(Task details) Reproduce the rows below verbatim, from the first one through the line that contains "tap(840, 69)", including that line.

(Dataset content)

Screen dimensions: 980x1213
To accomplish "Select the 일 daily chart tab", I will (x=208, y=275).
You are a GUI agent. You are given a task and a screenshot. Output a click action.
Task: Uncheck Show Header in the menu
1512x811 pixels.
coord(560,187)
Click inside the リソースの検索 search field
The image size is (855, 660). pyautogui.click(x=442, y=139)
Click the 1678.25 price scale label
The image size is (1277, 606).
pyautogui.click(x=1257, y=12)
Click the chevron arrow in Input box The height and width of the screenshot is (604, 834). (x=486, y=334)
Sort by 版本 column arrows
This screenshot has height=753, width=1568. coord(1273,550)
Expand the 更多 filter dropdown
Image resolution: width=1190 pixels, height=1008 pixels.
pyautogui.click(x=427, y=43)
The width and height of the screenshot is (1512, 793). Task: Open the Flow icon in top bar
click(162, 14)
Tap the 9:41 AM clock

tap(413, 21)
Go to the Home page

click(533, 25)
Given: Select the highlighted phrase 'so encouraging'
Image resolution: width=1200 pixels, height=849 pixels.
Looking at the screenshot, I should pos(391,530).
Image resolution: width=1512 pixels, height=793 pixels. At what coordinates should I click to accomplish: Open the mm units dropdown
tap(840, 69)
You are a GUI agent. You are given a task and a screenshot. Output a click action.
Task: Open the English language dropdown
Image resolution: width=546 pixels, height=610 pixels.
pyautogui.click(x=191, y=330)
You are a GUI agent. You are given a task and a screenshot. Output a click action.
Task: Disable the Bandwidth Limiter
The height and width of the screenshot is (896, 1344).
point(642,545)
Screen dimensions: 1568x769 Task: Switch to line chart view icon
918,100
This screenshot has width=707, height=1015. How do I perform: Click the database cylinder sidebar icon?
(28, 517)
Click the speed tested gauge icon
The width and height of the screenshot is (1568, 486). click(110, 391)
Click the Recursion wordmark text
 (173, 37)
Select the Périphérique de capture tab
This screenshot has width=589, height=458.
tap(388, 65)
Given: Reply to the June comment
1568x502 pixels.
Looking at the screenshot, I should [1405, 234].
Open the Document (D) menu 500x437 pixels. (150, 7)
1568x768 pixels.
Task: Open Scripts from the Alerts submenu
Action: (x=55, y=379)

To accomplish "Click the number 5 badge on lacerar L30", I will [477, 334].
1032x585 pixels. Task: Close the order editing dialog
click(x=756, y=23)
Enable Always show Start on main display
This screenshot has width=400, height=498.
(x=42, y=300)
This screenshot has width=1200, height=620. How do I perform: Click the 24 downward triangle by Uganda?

(Task result)
Screen dimensions: 980x1213
To accomplish "Select the 일 daily chart tab", I will (x=208, y=275).
You are a GUI agent. You are given a task and a screenshot. Output a click action.
Task: Uncheck Show Header in the menu
1512x811 pixels.
coord(560,187)
Click inside the リソースの検索 search field
The image size is (855, 660). pyautogui.click(x=442, y=139)
Click the 1678.25 price scale label
The image size is (1277, 606).
pyautogui.click(x=1257, y=12)
Click the chevron arrow in Input box The height and width of the screenshot is (604, 834). (x=486, y=334)
Sort by 版本 column arrows
This screenshot has height=753, width=1568. coord(1273,550)
Expand the 更多 filter dropdown
Image resolution: width=1190 pixels, height=1008 pixels.
pyautogui.click(x=427, y=43)
The width and height of the screenshot is (1512, 793). Task: Open the Flow icon in top bar
click(162, 14)
Tap the 9:41 AM clock

tap(413, 21)
Go to the Home page

click(533, 25)
Given: Select the highlighted phrase 'so encouraging'
Image resolution: width=1200 pixels, height=849 pixels.
Looking at the screenshot, I should pos(391,530).
Image resolution: width=1512 pixels, height=793 pixels. At what coordinates should I click to accomplish: Open the mm units dropdown
tap(840, 69)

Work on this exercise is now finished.